[Pixel coordinate grounding data]
•••

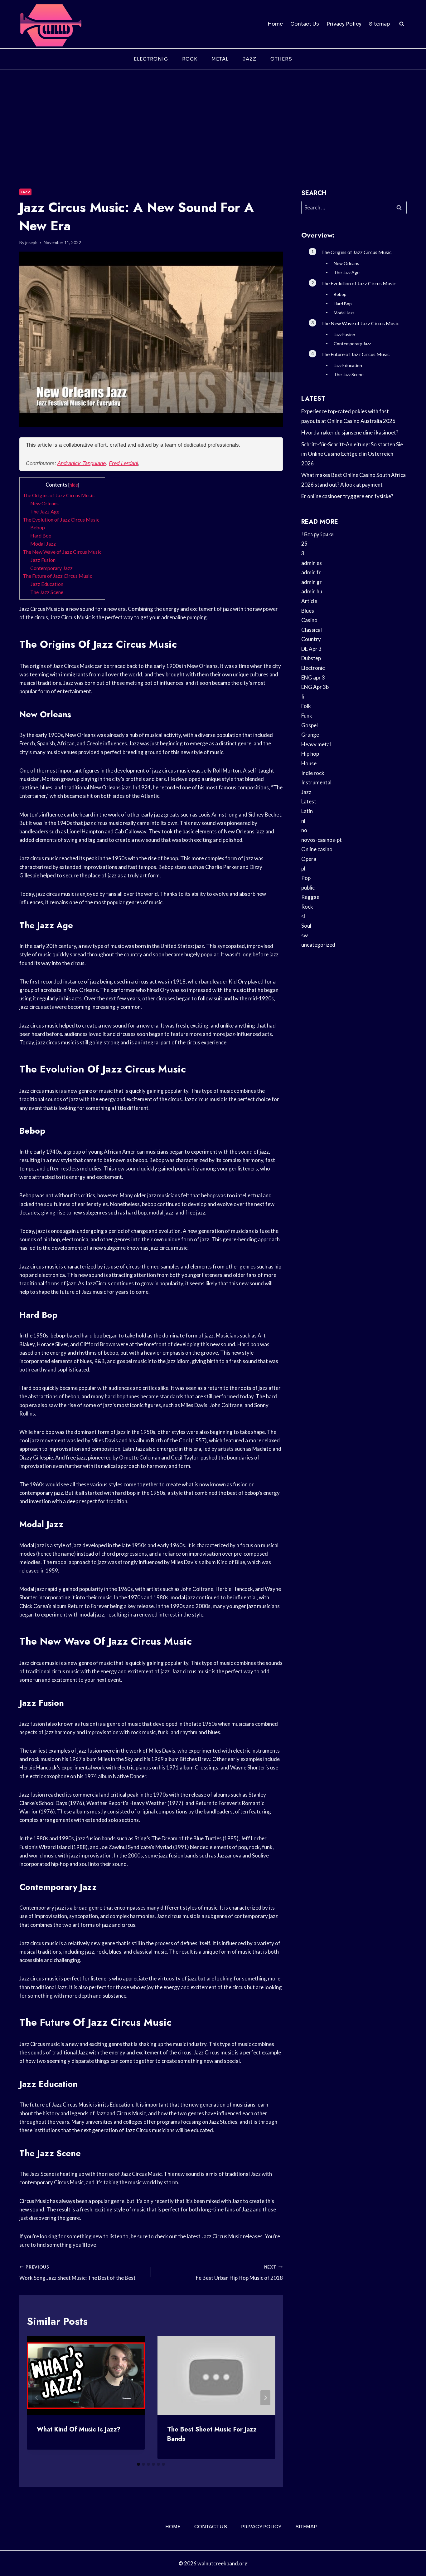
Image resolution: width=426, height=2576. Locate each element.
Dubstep (311, 658)
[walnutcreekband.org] (50, 24)
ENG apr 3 (313, 677)
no (304, 830)
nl (303, 820)
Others (281, 59)
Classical (311, 629)
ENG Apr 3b (315, 687)
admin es (311, 563)
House (309, 763)
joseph (31, 242)
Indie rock (312, 773)
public (308, 887)
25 (304, 543)
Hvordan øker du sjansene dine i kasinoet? (349, 432)
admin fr (311, 572)
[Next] (265, 2397)
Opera (308, 859)
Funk (306, 715)
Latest (308, 801)
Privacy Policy (344, 24)
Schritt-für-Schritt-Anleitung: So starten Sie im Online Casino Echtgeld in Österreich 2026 (352, 454)
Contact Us (304, 24)
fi (302, 696)
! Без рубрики (317, 534)
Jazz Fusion (43, 560)
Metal (220, 59)
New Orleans (44, 503)
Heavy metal (316, 744)
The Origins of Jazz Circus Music (59, 495)
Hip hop (310, 753)
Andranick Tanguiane (81, 463)
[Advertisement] (213, 116)
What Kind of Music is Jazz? (78, 2429)
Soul (306, 925)
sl (303, 916)
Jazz (249, 59)
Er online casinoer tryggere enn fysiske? (347, 496)
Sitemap (379, 24)
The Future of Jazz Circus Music (57, 576)
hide (74, 485)
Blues (307, 610)
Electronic (151, 59)
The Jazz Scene (46, 592)
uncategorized (318, 944)
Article (309, 601)
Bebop (37, 527)
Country (311, 639)
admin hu (311, 591)
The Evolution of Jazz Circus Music (61, 520)
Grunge (310, 734)
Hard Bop (40, 535)
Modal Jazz (43, 544)
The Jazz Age (44, 511)
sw (304, 935)
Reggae (310, 897)
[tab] (138, 2464)
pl (303, 868)
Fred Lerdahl (123, 463)
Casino (309, 620)
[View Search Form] (402, 24)
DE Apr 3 (311, 648)
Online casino (316, 849)
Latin (307, 811)
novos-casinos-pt (321, 840)
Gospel (309, 725)
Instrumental (316, 782)
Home (275, 24)
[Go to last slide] (37, 2397)
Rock (189, 59)
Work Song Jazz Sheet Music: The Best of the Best (77, 2272)
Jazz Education (46, 584)
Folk (306, 706)
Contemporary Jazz (51, 568)
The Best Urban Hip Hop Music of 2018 (237, 2272)
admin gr (311, 582)
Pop (306, 878)
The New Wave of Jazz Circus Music (62, 552)
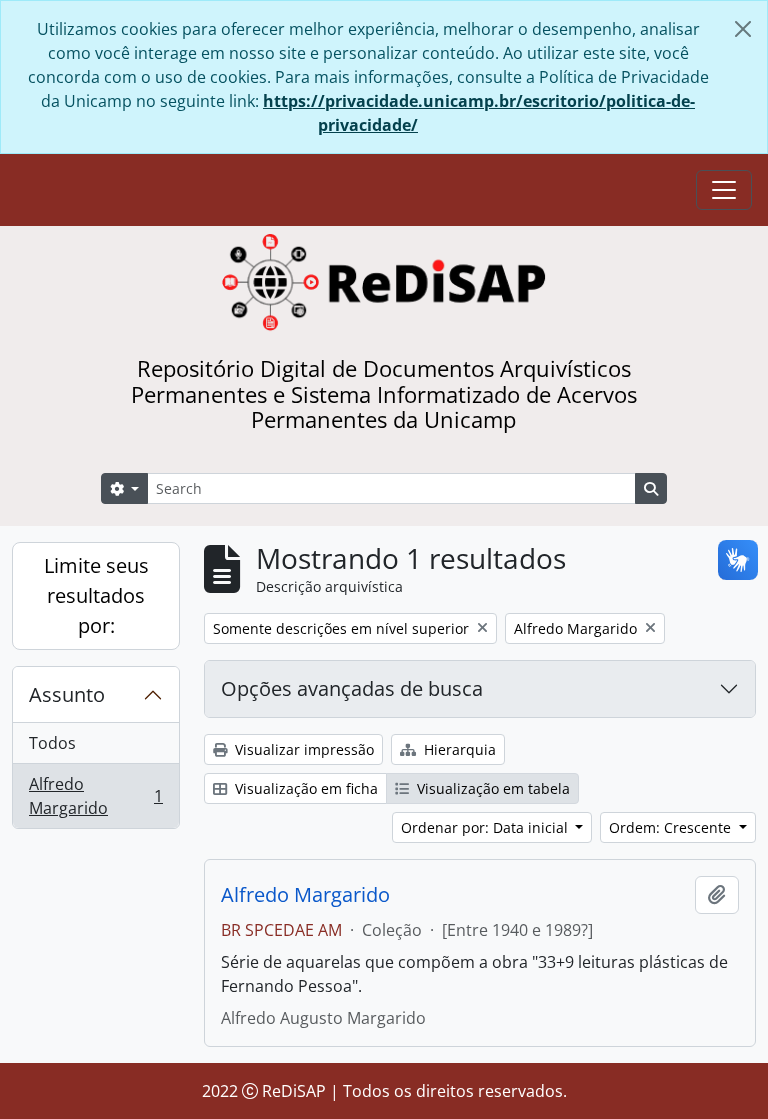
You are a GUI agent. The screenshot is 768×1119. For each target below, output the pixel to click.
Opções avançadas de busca (352, 688)
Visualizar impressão (302, 749)
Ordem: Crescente (672, 827)
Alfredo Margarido (95, 796)
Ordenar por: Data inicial (486, 827)
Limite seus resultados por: (96, 595)
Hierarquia (458, 749)
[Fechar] (743, 29)
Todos (52, 743)
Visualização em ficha (304, 788)
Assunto (67, 694)
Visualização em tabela (491, 788)
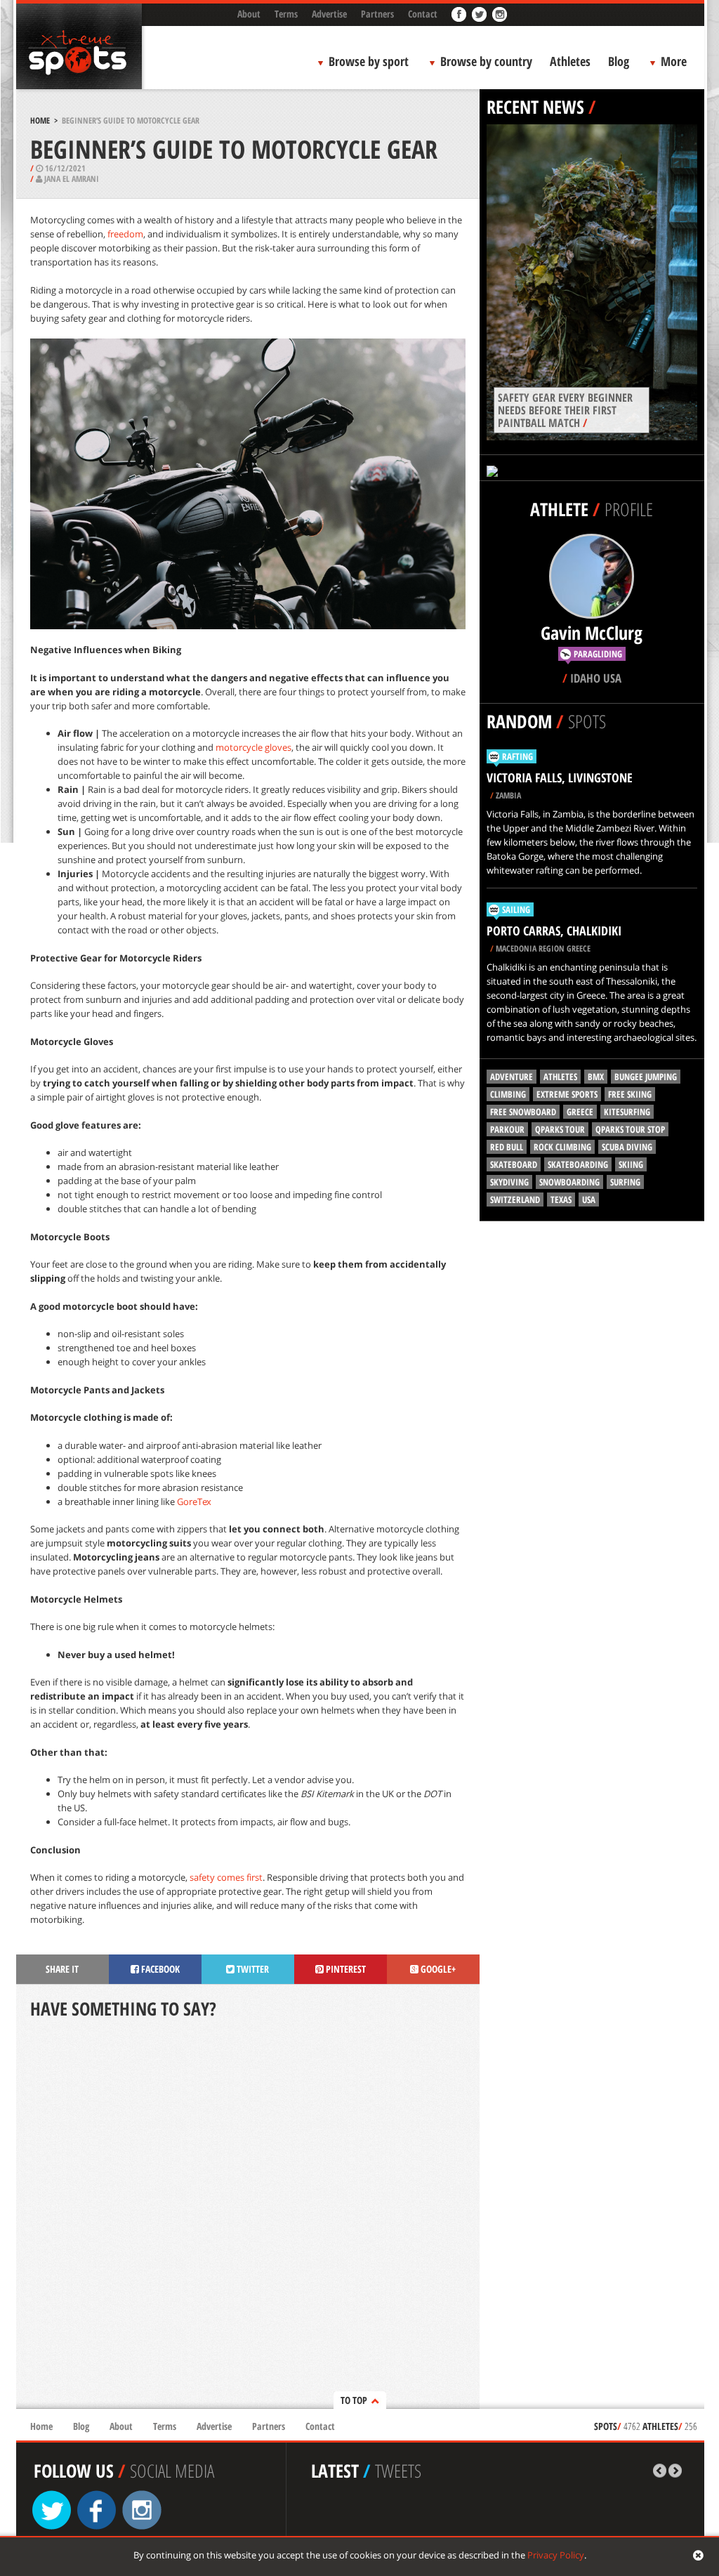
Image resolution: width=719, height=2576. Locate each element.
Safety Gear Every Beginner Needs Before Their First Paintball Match (565, 410)
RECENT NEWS (535, 106)
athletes (560, 1076)
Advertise (329, 13)
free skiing (630, 1094)
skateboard (513, 1164)
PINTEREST (345, 1969)
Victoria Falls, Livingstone (560, 777)
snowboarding (569, 1182)
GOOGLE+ (437, 1969)
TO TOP (354, 2400)
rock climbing (562, 1147)
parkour (507, 1129)
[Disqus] (248, 2215)
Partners (377, 13)
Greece (580, 1111)
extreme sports (567, 1094)
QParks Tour (560, 1129)
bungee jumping (645, 1076)
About (248, 13)
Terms (286, 13)
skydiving (509, 1182)
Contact (422, 13)
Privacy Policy (555, 2555)
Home (40, 120)
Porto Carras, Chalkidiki (554, 930)
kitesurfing (627, 1111)
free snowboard (523, 1111)
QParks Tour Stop (630, 1129)
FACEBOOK (159, 1969)
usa (588, 1199)
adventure (511, 1076)
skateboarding (578, 1164)
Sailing (516, 909)
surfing (625, 1182)
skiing (631, 1164)
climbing (508, 1094)
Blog (618, 61)
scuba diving (627, 1147)
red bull (506, 1147)
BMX (596, 1076)
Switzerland (515, 1199)
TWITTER (252, 1969)
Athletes (570, 61)
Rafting (517, 756)
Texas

•••

- [What to produce]: Retype every entry above exactly, leaving out the pictures.

- [Finished exercise]:
Image resolution: width=426, height=2576. Locate each element.
Dubstep (311, 658)
[walnutcreekband.org] (50, 24)
ENG apr 3 (313, 677)
no (304, 830)
nl (303, 820)
Others (281, 59)
Classical (311, 629)
ENG Apr 3b (315, 687)
admin es (311, 563)
House (309, 763)
joseph (31, 242)
Indie rock (312, 773)
public (308, 887)
25 (304, 543)
Hvordan øker du sjansene dine i kasinoet? (349, 432)
admin fr (311, 572)
[Next] (265, 2397)
Opera (308, 859)
Funk (306, 715)
Latest (308, 801)
Privacy Policy (344, 24)
Schritt-für-Schritt-Anleitung: So starten Sie im Online Casino Echtgeld in Österreich 2026 (352, 454)
Contact Us (304, 24)
fi (302, 696)
! Без рубрики (317, 534)
Jazz Fusion (43, 560)
Metal (220, 59)
New Orleans (44, 503)
Heavy metal (316, 744)
The Origins of Jazz Circus Music (59, 495)
Hip hop (310, 753)
Andranick Tanguiane (81, 463)
[Advertisement] (213, 116)
What Kind of Music is Jazz? (78, 2429)
Soul (306, 925)
sl (303, 916)
Jazz (249, 59)
Er online casinoer tryggere enn fysiske? (347, 496)
Sitemap (379, 24)
The Future of Jazz Circus Music (57, 576)
hide (74, 485)
Blues (307, 610)
Electronic (151, 59)
The Jazz Scene (46, 592)
uncategorized (318, 944)
Article (309, 601)
Bebop (37, 527)
Country (311, 639)
admin hu (311, 591)
The Evolution of Jazz Circus Music (61, 520)
Grunge (310, 734)
Hard Bop (40, 535)
Modal Jazz (43, 544)
The Jazz Age (44, 511)
sw (304, 935)
Reggae (310, 897)
[tab] (138, 2464)
pl (303, 868)
Fred Lerdahl (123, 463)
Casino (309, 620)
[View Search Form] (402, 24)
DE Apr 3 (311, 648)
Online casino (316, 849)
Latin (307, 811)
novos-casinos-pt (321, 840)
Gospel (309, 725)
Instrumental (316, 782)
Home (275, 24)
[Go to last slide] (37, 2397)
Rock (189, 59)
Work Song Jazz Sheet Music: The Best of the Best (77, 2272)
Jazz Education (46, 584)
Folk (306, 706)
Contemporary Jazz (51, 568)
The Best Urban Hip Hop Music of 2018 (237, 2272)
admin gr (311, 582)
Pop (306, 878)
The New Wave of Jazz Circus Music (62, 552)
You are a GUI agent. The screenshot is 768×1119. For each target below, output the pixel to click.
Opções avançadas de busca (352, 688)
Visualizar impressão (302, 749)
Ordem: Crescente (672, 827)
Alfredo Margarido (95, 796)
Ordenar por: Data inicial (486, 827)
Limite seus resultados por: (96, 595)
Hierarquia (458, 749)
[Fechar] (743, 29)
Todos (52, 743)
Visualização em ficha (304, 788)
Assunto (67, 694)
Visualização em tabela (491, 788)
Image resolution: width=719, height=2576. Locate each element.
Safety Gear Every Beginner Needs Before Their First Paintball Match (565, 410)
RECENT NEWS (535, 106)
athletes (560, 1076)
Advertise (329, 13)
free skiing (630, 1094)
skateboard (513, 1164)
PINTEREST (345, 1969)
Victoria Falls, Livingstone (560, 777)
snowboarding (569, 1182)
GOOGLE+ (437, 1969)
TO TOP (354, 2400)
rock climbing (562, 1147)
parkour (507, 1129)
[Disqus] (248, 2215)
Partners (377, 13)
Greece (580, 1111)
extreme sports (567, 1094)
QParks Tour (560, 1129)
bungee jumping (645, 1076)
About (248, 13)
Terms (286, 13)
skydiving (509, 1182)
Contact (422, 13)
Privacy Policy (555, 2555)
Home (40, 120)
Porto Carras, Chalkidiki (554, 930)
kitesurfing (627, 1111)
free snowboard (523, 1111)
QParks Tour Stop (630, 1129)
FACEBOOK (159, 1969)
usa (588, 1199)
adventure (511, 1076)
skateboarding (578, 1164)
Sailing (516, 909)
surfing (625, 1182)
skiing (631, 1164)
climbing (508, 1094)
Blog (618, 61)
scuba diving (627, 1147)
red bull (506, 1147)
BMX (596, 1076)
Switzerland (515, 1199)
TWITTER (252, 1969)
Athletes (570, 61)
Rafting (517, 756)
Texas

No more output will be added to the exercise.